Kunz’s book makes no mention of Hower / Howard. Kunz apparently presented some material out of the chapter (“Pearls”) at the 1893 meeting of the American Fisheries Society in a paper titled “On the Occurrence of Pearls in the United States, and Shall We Legislate to Preserve the Fisheries.” (The lines quoted out of Gems and Precious Stones appear in the annual Transactions of the American Fisheries Society with the added note that the “Queen Pearl” is “finer than any pearl shown at the 1893 World’s Colombian Exposition.”

Sleuthing in a rush. Everything in a rush. Williams (out of the “Preface”):
                              In ignorance
a certain knowledge and knowledge,
undispersed, its own undoing.

                                          (The multiple seed,
packed tight with detail, soured,
is lost in the flux and the mind,
distracted, floats off in the same

Rolling up, rolling up heavy with

                              It is the ignorant sun
rising in the slot of
hollow suns risen, so that never in this
world will a man live well in his body
save dying—and not know himself
dying; yet that is
the design. Renews himself
thereby, in addition and subtraction,
walking up and down.
Sun up out of its usual slot. MacGowan quotes, too, cut (in the galleys) lines out of Dahlberg letter that ends the second part of Book I:

I have always abhorred busy people, being too busy to talk, to be able to sit down a few minutes the way the Brahma or the Sacred Cow sits, to put together a letter, which is a way of arranging the pieces of one’s spirit, it is just a hoax, and you ought to know that, and if you don’t you ought to spend some time finding it out, even, if you have to damn me for pointing it out to you.
      Frankly, I don’t know what you are saying when you put the past into a frozen theorem, separate and apart from the present. I know of no such past or present; I only know of Nero, of Abraham sitting underneath the terebinth, or Modigliani painting glandular physiognomies, or Socrates prattling in the Symposium, or Sherwood Anderson walking through one of those blighted and noisesome downtown sections, and answering me, as I said to him, ‘Consider with what malice this city must have been conceived.’ ‘Oh, it just happened,’ as of one kind of human continuum. Time to me is an infant’s conception, which Heraclitus so detested. Time is something you mention when you have sick nerves and cannot stand still or sit in quiet either to paint, or smile or talk or listen to somebody else. It’s an occidental fraud, in the main, and there are no people in the world so concerned as the American, who positively has no time, with the clock. It always appeared to me that it was no accident that the glum little Swiss were clock-makers, and that the inhabitants of Königsberg set their watches soon as they saw the apriori Immanuel Kant. The hatred, by the way, of the past, all human lore and poetry, is best illustrated by the modern state which always commemorates and canonizes its own murder-uses by starting a year one for the people. But enough.

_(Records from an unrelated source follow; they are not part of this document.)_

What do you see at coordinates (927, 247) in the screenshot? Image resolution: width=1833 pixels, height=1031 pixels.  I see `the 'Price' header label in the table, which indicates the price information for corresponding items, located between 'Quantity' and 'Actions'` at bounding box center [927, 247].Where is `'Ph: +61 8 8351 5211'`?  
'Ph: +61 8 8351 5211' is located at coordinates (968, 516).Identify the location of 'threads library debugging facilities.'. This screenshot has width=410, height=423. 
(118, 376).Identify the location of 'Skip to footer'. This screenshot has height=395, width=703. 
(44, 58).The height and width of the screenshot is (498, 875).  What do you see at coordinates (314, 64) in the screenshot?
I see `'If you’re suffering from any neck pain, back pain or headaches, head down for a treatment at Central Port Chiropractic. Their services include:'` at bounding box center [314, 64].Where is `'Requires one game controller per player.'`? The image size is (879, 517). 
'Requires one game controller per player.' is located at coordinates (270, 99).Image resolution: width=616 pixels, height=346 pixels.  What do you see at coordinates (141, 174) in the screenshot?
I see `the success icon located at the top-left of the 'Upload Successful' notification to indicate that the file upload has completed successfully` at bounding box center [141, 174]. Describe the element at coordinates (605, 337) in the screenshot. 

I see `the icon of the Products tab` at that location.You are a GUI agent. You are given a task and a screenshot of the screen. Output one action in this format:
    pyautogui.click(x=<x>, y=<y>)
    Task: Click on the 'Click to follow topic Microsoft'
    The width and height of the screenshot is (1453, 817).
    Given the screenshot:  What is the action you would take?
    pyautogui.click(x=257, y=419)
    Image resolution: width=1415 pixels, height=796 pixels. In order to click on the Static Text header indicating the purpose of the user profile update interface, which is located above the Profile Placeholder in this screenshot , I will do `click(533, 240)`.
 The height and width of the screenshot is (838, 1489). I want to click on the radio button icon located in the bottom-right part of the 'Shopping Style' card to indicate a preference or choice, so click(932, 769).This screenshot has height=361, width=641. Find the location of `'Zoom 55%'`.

A sobering tincture, like so much of Dahlberg. MacGowan reports, too, how, though Dahlberg admired WCW’s In the American Grain, he was no fan of Paterson, writing to Robert McAlmon in 1953: ‘I think his Paterson. . . is a fraud. The man is very spongy, and imagines by repeating the word rock about a hundred and thirty-five times that he can become hard or give the effect of having ophidian intellect.’” A hard judgment to expel, at points, in reading it.